■ **SELECTION**

* Start *

Your random text isn't uniformly random - any byte that isn't a letter or number...

ds · on June 28, 2016

Here it is encrypted with AES256 - Pass is wasteoftime

http://pasted.co/wasteoftime.txt 4,732 bytes

http://pasted.co/wasteoftime.rar 3,753 bytes

Also, if there is issues with using the 'wrong' encryption, I feel thats kind of a straw man argument. Please feel free to upload a file over 5MB which cant be reduced in size through any of the various compression tools.

Also, keep in mind that I never said it would be a huge benefit at all- I only said that SOME compression was possible SOME of the time.

mikeash · on June 28, 2016

That's not encrypted with AES256, that's encrypted with AES256 and then encoded with base64.

Do you understand the difference between base64 and binary data? Base64 only uses six bits per byte. It's designed to allow data to transit cleanly through places which only allow text, such as JSON. Binary data is eight bits per byte. Binary data is what encryption and compression algorithms output. Naturally, if you take data which only uses six bits per byte, and run it through a compression algorithm which is able to use eight bits per byte, you can achieve good compression. But this is illusory, because you expanded the original by 33% when you applied base64 in the first place! All your attempts at compression can be beaten by simply decoding the base64 into the original binary data.

* End *

■ **INSTRUCTION 1**
Reproduce the passage of the forum thread on base64 and compression starting at "That's not encrypted" and ending at "original binary data.".
■ **INSTRUCTION 2**
Pick up the forum thread on base64 and compression after its last sentence and continue it.

■ **STORED RECORDS**
* Start *

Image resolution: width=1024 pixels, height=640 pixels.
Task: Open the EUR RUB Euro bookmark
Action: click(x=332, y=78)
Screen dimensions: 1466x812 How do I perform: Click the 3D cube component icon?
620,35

* End *
* Start *

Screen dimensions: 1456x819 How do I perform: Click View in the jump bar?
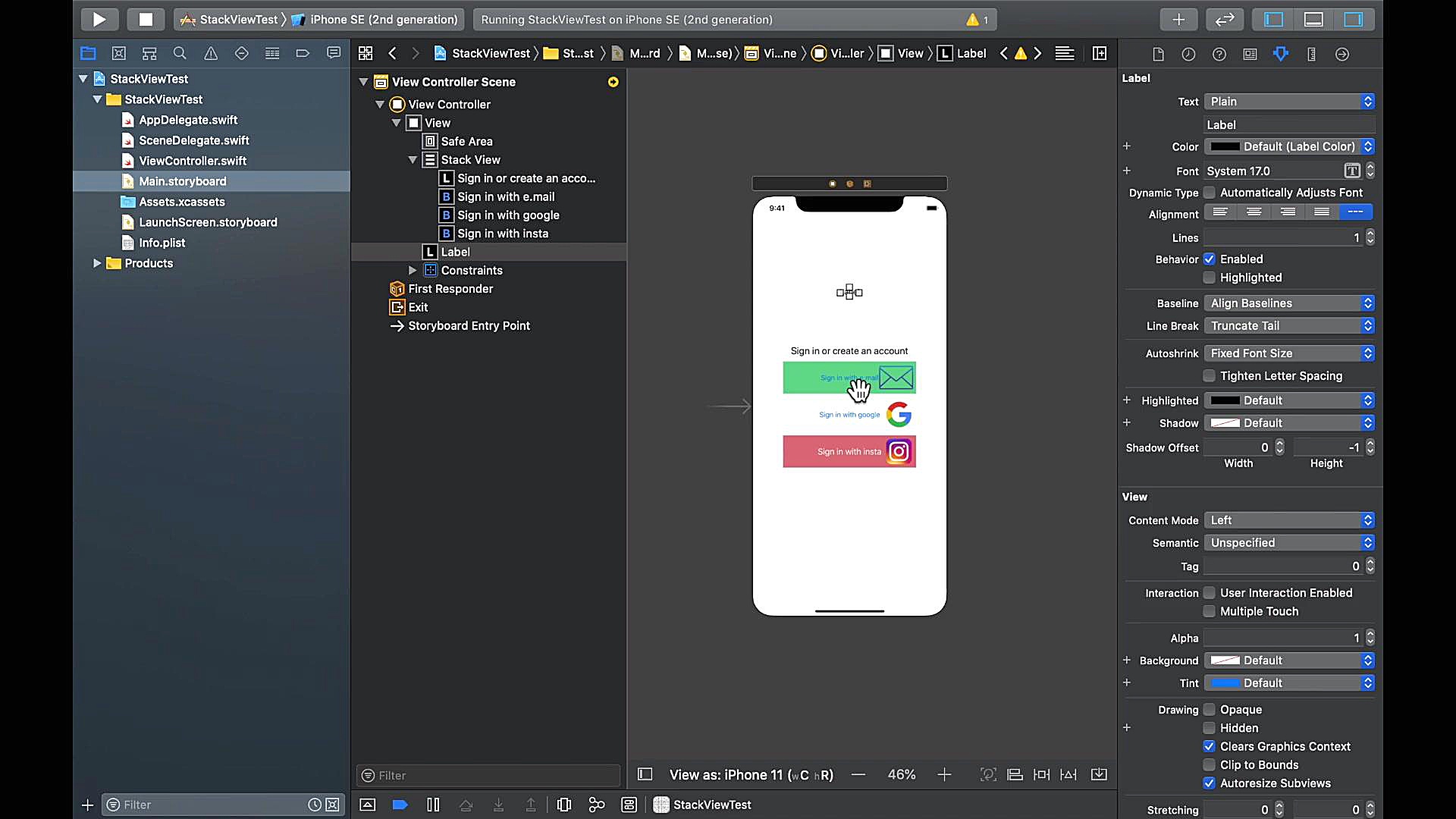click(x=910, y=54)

* End *
* Start *

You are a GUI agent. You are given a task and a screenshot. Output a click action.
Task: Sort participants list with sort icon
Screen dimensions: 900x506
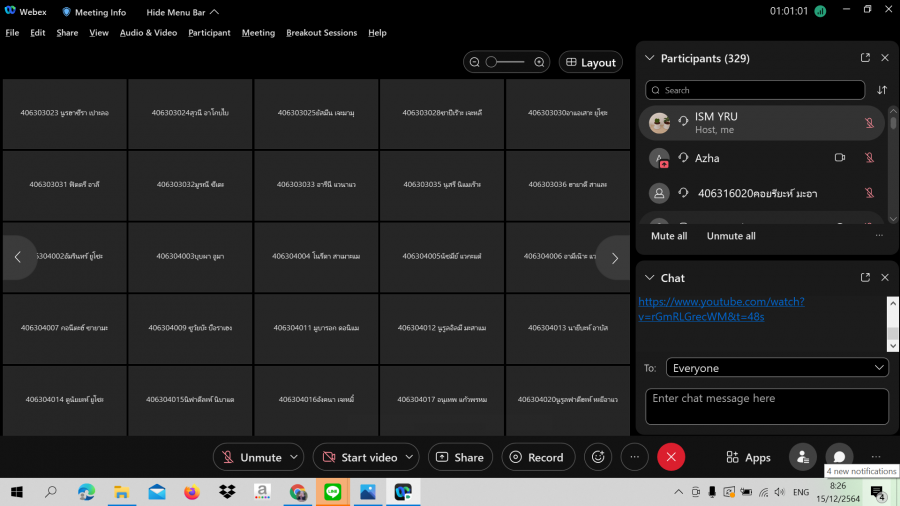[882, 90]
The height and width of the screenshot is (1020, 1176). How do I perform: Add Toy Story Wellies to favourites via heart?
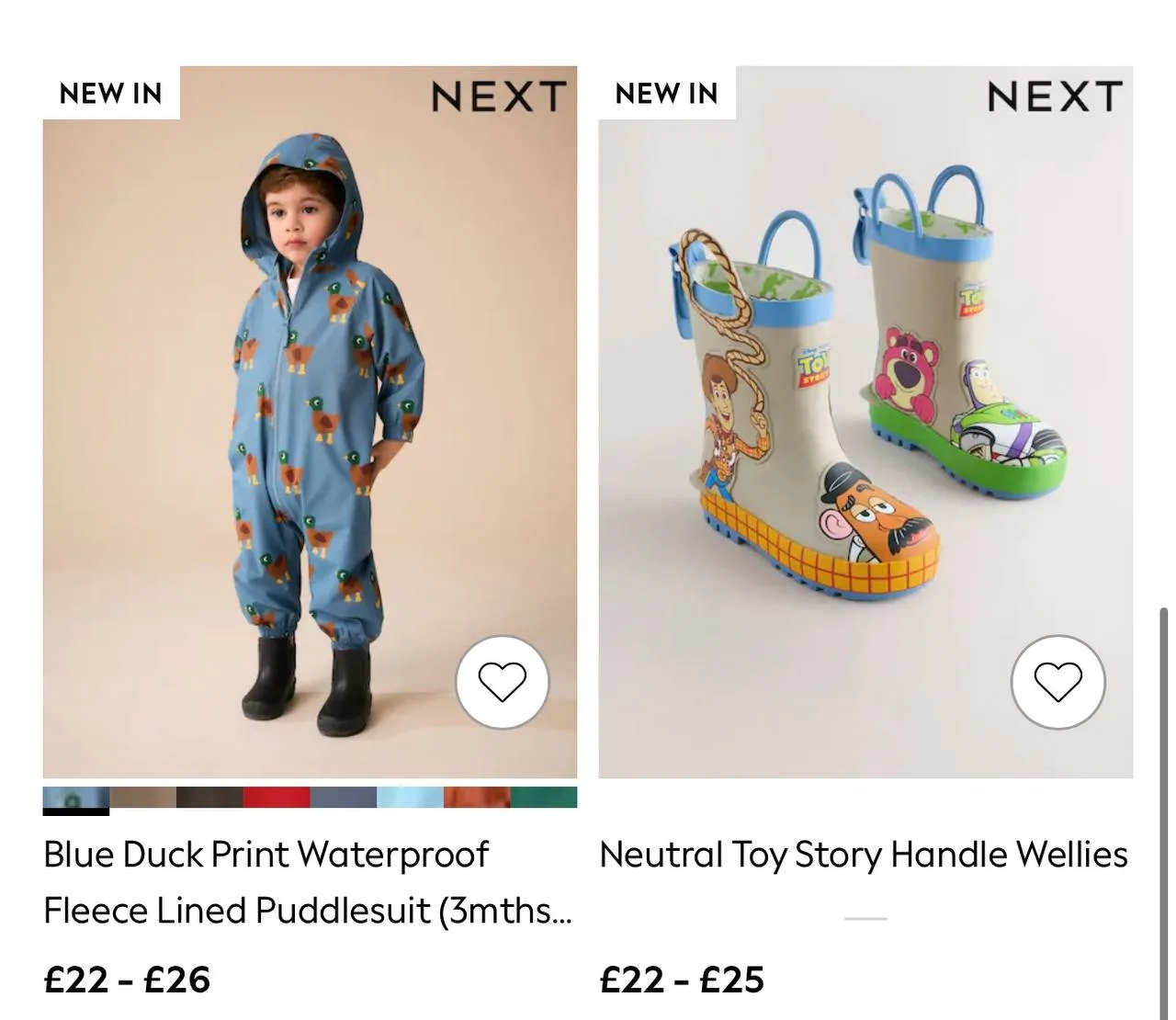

* End *

■ **EXERCISE ANSWER 1**
That's not encrypted with AES256, that's encrypted with AES256 and then encoded with base64.

Do you understand the difference between base64 and binary data? Base64 only uses six bits per byte. It's designed to allow data to transit cleanly through places which only allow text, such as JSON. Binary data is eight bits per byte. Binary data is what encryption and compression algorithms output. Naturally, if you take data which only uses six bits per byte, and run it through a compression algorithm which is able to use eight bits per byte, you can achieve good compression. But this is illusory, because you expanded the original by 33% when you applied base64 in the first place! All your attempts at compression can be beaten by simply decoding the base64 into the original binary data.

■ **EXERCISE ANSWER 2**
It doesn't matter what magnitude of compression you specified. Random data cannot be compressed at all on average. This is a simple mathematical certainty with a straightforward proof. Encrypted data looks and acts like random data. If you find a way to reliably compress the output of a modern, secure encryption algorithm (not the base64 encoding, but the original binary) then you'll have found a massive security hole in it which will make you famous.

Dylan16807 · on June 28, 2016

And as a note: It's fine to use base64 if you want. But then you also need to output the compressed file as base64. And you'll see that 3753 octects equate to 5004 base64 characters, and the file is actually significantly larger than it was before compression.

klodolph · on June 28, 2016

> Also, keep in mind that I never said it would be a huge benefit at all- I only said that SOME compression was possible SOME of the time.

This is a common misconception. The pigeonhole principle here tells us that any scheme that ever achieves some compression also achieves some expansion. The only reason compression algorithms work at all is because they are more likely to compress than they are to expand, because we know something about the probability distribution of the plaintexts.

The pigeonhole argument treats compression as a black box with input and output, and makes no assumption about how the compression works.

Your idea—to only compress some inputs and not others—doesn't change the fact that your algorithm can be treated as if it is a black box with inputs and outputs. So the pigeonhole principle still applies. Many people before you have made this argument before, so we are very familiar with it, and very familiar with the reason why it is wrong.

FURTHERMORE, compression, by its very nature, works very poorly on data which is apparently uniformly distributed, as encrypted data is.

This is why you are wrong.